Poiché le due norme – l’art. 20, t.u. registro, e l’art. 10-bis, l. 212/00 – hanno contenuto e funzione diversi, esse vanno tenute distinte e applicate ognuna in base ai propri presupposti e secondo la propria natura. Sembra, quindi, che l’art. 10-bis, l. 212/2000, possa applicarsi, con le relative garanzie per il contribuente, solo quando ricorrono tutti gli elementi della fattispecie di elusione (p. es., le operazioni “circolari”, all’esito delle quali la totalità delle partecipazioni nella conferitaria finisce nelle mani di un unico socio[8]).
[1] Si riporta il testo novellato dell’art. 20,t.u. registro. Le parti sostituite e aggiunte sono sottolineate: «1. L’imposta è applicata secondo la intrinseca natura e gli effetti giuridici dell’atto presentato alla registrazione, anche se non vi corrisponda il titolo o la forma apparente, sulla base degli elementi desumibili dall'atto medesimo, prescindendo da quelli extratestuali e dagli atti ad esso collegati, salvo quanto disposto dagli articoli successivi».
[2] Nella determinazione della base imponibile in caso di conferimento, è possibile dedurre le passività e gli oneri accollati alla conferitaria; non, invece, nella cessione diretta dell’immobile (art. 50, t.u. registro). V., in ultimo, Cass.,sez. trib., 26 gennaio 2018, n. 2007 (reperibile su http://www.italgiure.giustizia.it/sncass/).
[3] Per riferimenti, v. G. Tabet, L’applicazione dell'art. 20 t.u. registro come norma di interpretazione e/o antielusiva, inRass. trib., 2016, 913.
[4] Cass.,sez. trib., 26 gennaio 2018, n. 2007.
[5] G. Fransoni, La Cassazione e l’art. 20 del Testo Unico dell’Imposta di Registro: fra contorsioni argomentative, moniti e scelte di campo, inRiv. dir. trib. – Supplemento online, 30 gennaio 2018.

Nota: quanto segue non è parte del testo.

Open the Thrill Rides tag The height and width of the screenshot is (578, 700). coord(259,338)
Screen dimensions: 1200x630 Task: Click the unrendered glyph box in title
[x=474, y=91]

[6] Cfr. F. Tesauro, Istituzioni di diritto tributario. Parte generale, XII ed., Milanofiori Assago-Torino, 2016, 52-54. Quanto al profilo formale, le norme interpretative devono auto qualificarsi come tali e possono essere adottate solo con legge ordinaria (art. 1, l. 212/00).
[7] G. Fransoni, op. cit.
[8] V. D. Canè, Brevi note sullo stato della giurisprudenza intorno all'art. 20 del t.u. registro, in Rass. trib., 2016, 667.